Step 8: Generate Visualizations

Create visualization artifacts:

visualizations = generate_visualizations(
    context=context,
    config=config,
    instances=instances,
    predictions=predictions,
    checkpoint_dir=checkpoint_dir,
    logger=logger
)

Visualization Generation:

# Load visualization functions
visualizations = CONTEXT.load_visualizations(
    config.evaluation.visualizations,
    task=config.task
)

# Generate each visualization
for viz in visualizations:
    output_path = checkpoint_dir / "evaluation/visualizations" / f"{viz.name}.png"
    viz(instances, predictions, save_path=output_path)
    logger.info(f"Saved {viz.name} to {output_path}")

Common Visualizations: - Confusion Matrix: True vs predicted labels - ROC Curve: True positive vs false positive rate - Precision-Recall Curve: Precision vs recall tradeoff - Classification Report: Detailed per-class metrics

Step 9: Save and Log Results

Save evaluation results and log to MLflow:

save_evaluation_artifacts(
    checkpoint_dir=checkpoint_dir,
    metric_results=metric_results,
    instances=instances,
    predictions=predictions,
    mlflow_enabled=mlflow_enabled,
    logger=logger
)

Saved Artifacts:

  1. Metrics JSON:

    {
      "accuracy": 0.9234,
      "precision": 0.9187,
      "recall": 0.9145,
      "f1_score": 0.9166
    }
    

  2. Predictions JSON:

    [
      {
        "instance": {"data": "...", "annotations": [...]},
        "predictions": [{"classification": {"class_a": 0.9, "class_b": 0.1}}]
      },
      ...
    ]
    

  3. MLflow Logging:

    import mlflow
    
    # Log metrics
    mlflow.log_metrics(metric_results)
    
    # Log visualizations
    mlflow.log_artifacts(
        checkpoint_dir / "evaluation/visualizations",
        artifact_path="evaluation/visualizations"
    )
    
    # Log predictions
    mlflow.log_artifact(
        checkpoint_dir / "evaluation/predictions.json",
        artifact_path="evaluation"
    )
    

Usage Examples

Example 1: End-to-End Train + Evaluate

from ainxt.scripts.training import train
from ainxt.scripts.evaluation import evaluate
from context import CONTEXT

# Train model
model, checkpoint_dir, mlflow_info = train(
    context=CONTEXT,
    config="config/base.yaml",
    data_config="config/data.yaml",
    model_config="config/model.yaml",
    training_config="config/training.yaml"
)

# Evaluate on test set
instances, predictions, eval_dir = evaluate(
    context=CONTEXT,
    config="config/base.yaml",
    evaluation_config="config/evaluation.yaml",
    mlflow_info=mlflow_info  # Uses same run
)

print(f"Evaluation results saved to: {eval_dir}")

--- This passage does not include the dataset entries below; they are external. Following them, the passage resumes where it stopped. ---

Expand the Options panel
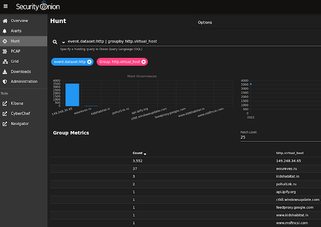The image size is (321, 227). point(205,23)
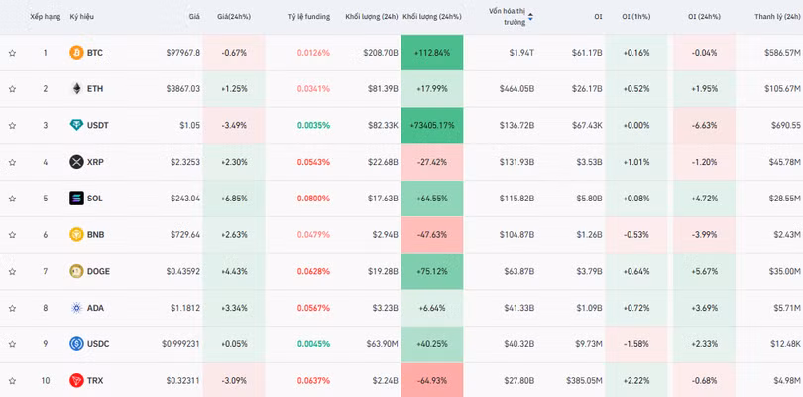The height and width of the screenshot is (397, 803).
Task: Open the USDC symbol link
Action: click(97, 344)
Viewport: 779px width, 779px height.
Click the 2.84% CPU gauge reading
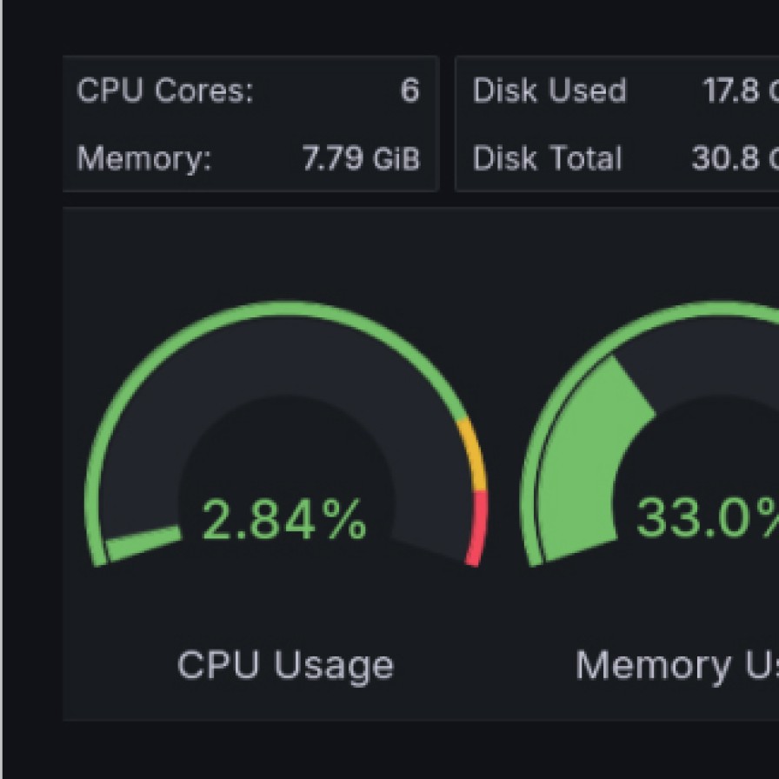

Example 2: Evaluate Existing MLflow Run

# Evaluate a model from MLflow by run_id
instances, predictions, eval_dir = evaluate(
    context=CONTEXT,
    config="config/base.yaml",
    evaluation_config={
        "mlflow": {
            "tracking_uri": "http://localhost:5000",
            "run_id": "abc123def456"
        },
        "evaluation": {
            "metrics": [{"name": "accuracy"}, {"name": "f1_score"}]
        }
    }
)

Example 3: Evaluate from Checkpoint

# Evaluate from local checkpoint directory
instances, predictions, eval_dir = evaluate(
    context=CONTEXT,
    config="config/base.yaml",
    data_config="config/data.yaml",
    model_config="config/model.yaml",
    evaluation_config="config/evaluation.yaml",
    checkpoint_dir="checkpoints/experiment_042"
)

Example 4: Fast Iteration with Cached Predictions

# First: Generate and cache predictions
instances, predictions, eval_dir = evaluate(
    context=CONTEXT,
    config="config/base.yaml",
    data_config="config/data.yaml",
    model_config="config/model.yaml",
    evaluation_config="config/evaluation_v1.yaml",
    checkpoint_dir="checkpoints/exp"
)
# Predictions saved to checkpoints/exp/evaluation/predictions.json

# Later: Experiment with different metrics (much faster)
instances, predictions, eval_dir = evaluate(
    context=CONTEXT,
    config="config/base.yaml",
    data_config="config/data.yaml",
    evaluation_config="config/evaluation_v2.yaml",  # Different metrics
    predictions_file="checkpoints/exp/evaluation/predictions.json"
)

Example 5: Using model.evaluate() Method

Some models implement an evaluate() method for custom evaluation logic:

instances, predictions, eval_dir = evaluate(
    context=CONTEXT,
    config="config/base.yaml",
    data_config="config/data.yaml",
    model_config="config/model.yaml",
    evaluation_config="config/evaluation.yaml",
    use_model_evaluate=True  # Calls model.evaluate() instead of predictions
)

Configuration Options

Evaluation Configuration

evaluation:
  # Metrics to compute
  metrics:
    - name: accuracy
    - name: precision
      params:
        average: macro
        zero_division: 0
    - name: recall
      params:
        average: macro
    - name: f1_score
      params:
        average: weighted
    - name: confusion_matrix
    - name: roc_auc_score
      params:
        multi_class: ovr

  # Visualizations to generate
  visualizations:
    - name: confusion_matrix
      params:
        normalize: true
        cmap: Blues
    - name: roc_curve
    - name: precision_recall_curve
    - name: classification_report
      params:
        digits: 3

  # Optional: evaluate on subset
  split: 1.0  # Use 100% of dataset (default)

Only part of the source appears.